I realized that I need to make sure that nothing on the first day back comes to them as a surprise. So I sent them an email telling them what we would be doing. Here is the email:
Hi everybody. I hope you are well. I have missed you all so much this last week.
As you probably know, we are going to have our first class on Monday at 8 am. I want to tell you what I have planned for that class so that you have no surprises.
First of all, there will be a counselor in every class at NIU on Monday and Tuesday. This person is just there in case you or I feel the need for some extra help. I think that our counselor may have a very short speech for us and then he/she will just hang out in case we want him for anything.
Next, we need to take some time and talk about the tragedy. I realize that some of you may want to talk and some of you may not. Nobody will be required to discuss anything, I promise. But we are all going through a very hard time and we need to acknowledge that so we can help each other get through it.

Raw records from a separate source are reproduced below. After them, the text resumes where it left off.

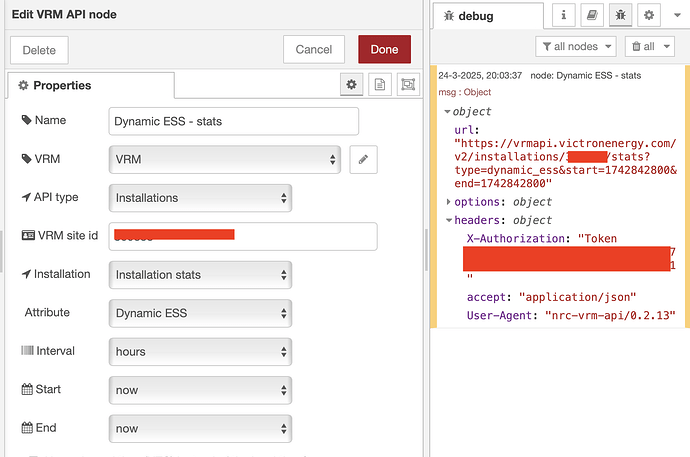Viewport: 690px width, 457px height.
Task: Click the pencil icon to edit VRM config
Action: [x=364, y=159]
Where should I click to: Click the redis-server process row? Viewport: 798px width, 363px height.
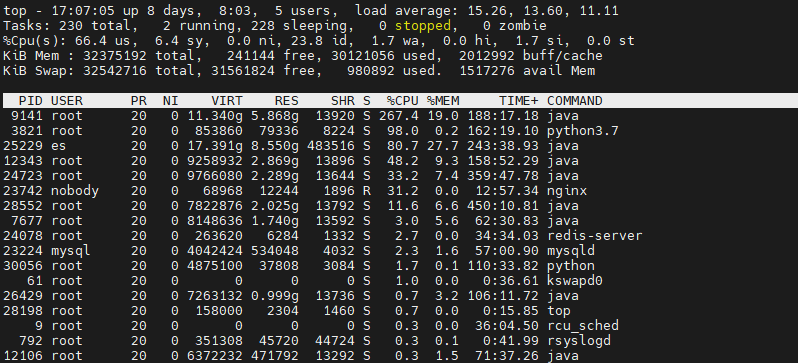[x=399, y=236]
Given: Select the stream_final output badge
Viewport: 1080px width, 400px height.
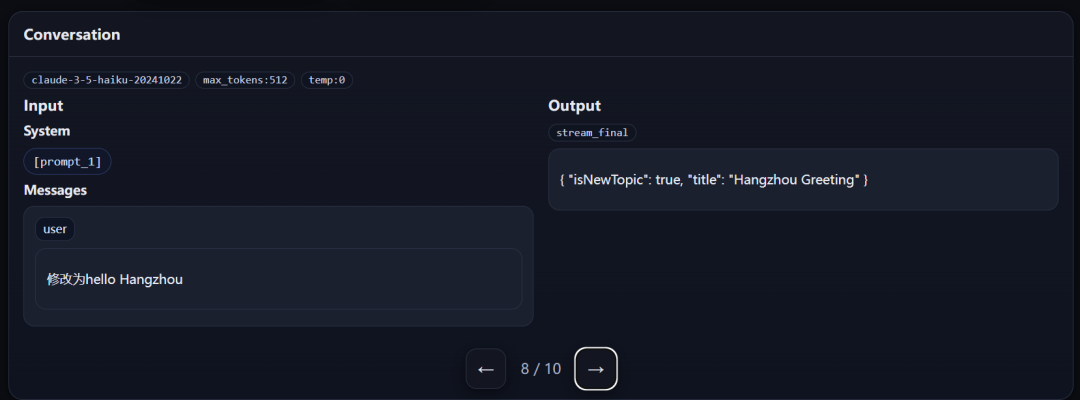Looking at the screenshot, I should point(592,132).
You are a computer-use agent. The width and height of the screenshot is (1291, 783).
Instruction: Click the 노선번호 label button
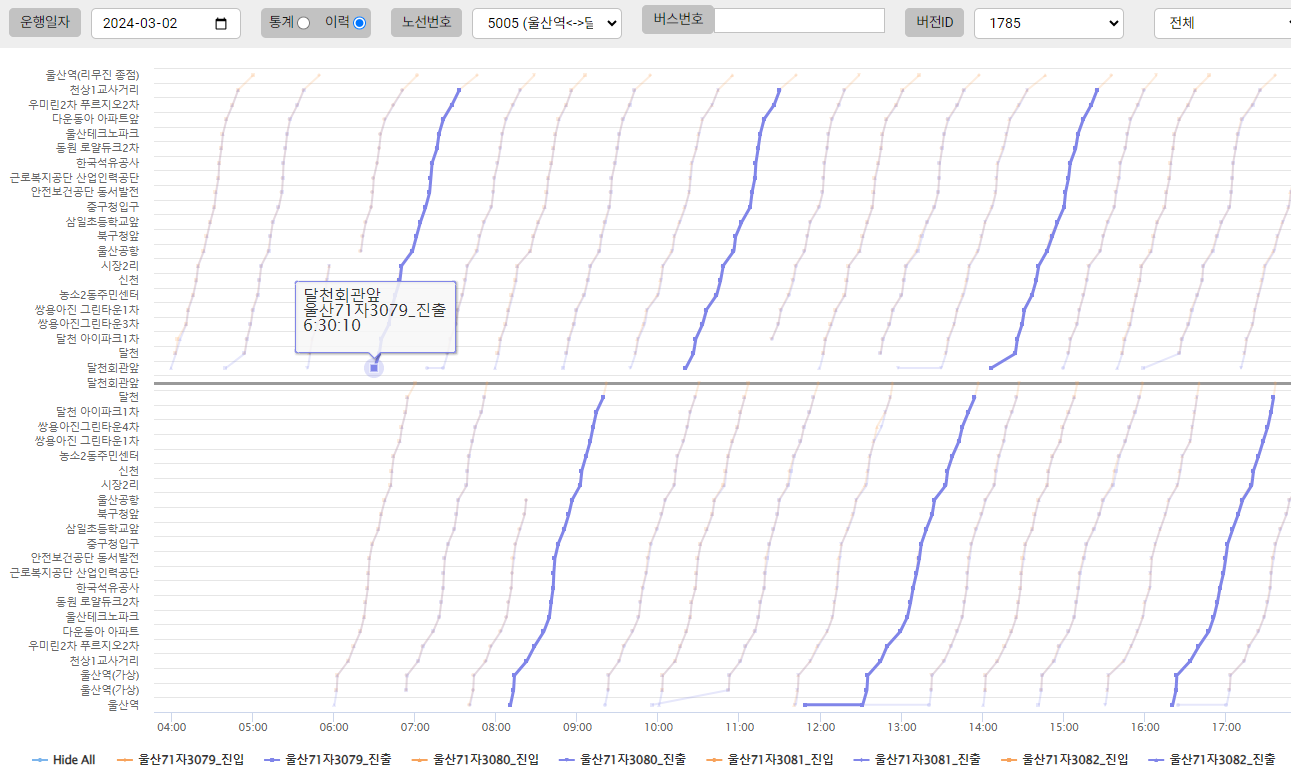coord(426,22)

I’m afraid I don’t know how to get through this any better than you. I haven’t been sleeping very well and when I do sleep I have nightmares. I feel very angry and depressed. I am told that these are normal reactions and that many of you may be experiencing the same thing. So we are just going to have to get through it together. I will help you. And seeing your faces will help me a great deal.
So anyway, after that, we’ll spend a little time discussing how we want to handle due dates and assignments for the rest of the semester. Then I will have a short writing assignment for Friday from our book “Fifty Great Essays.” (that is, assuming I can find my book. I can’t figure out what I did with it last week)
This is all we have to do on monday. I will bring coffee and doughnuts for us to enjoy.
I am so very sorry that a tragedy like this had to happen to you. You are all such wonderful students and people. I have known some of you for a pretty long time now. I look at every one of you as a unique, special human being and I would do anything I could to protect you from an atrocity like this. I’m sorry that I could not do that, but I hope that we can all stay together and help each other.
Keep in mind that we also have the thread on our blackboard “discussion board” if you want to write anything. (But you don’t have to)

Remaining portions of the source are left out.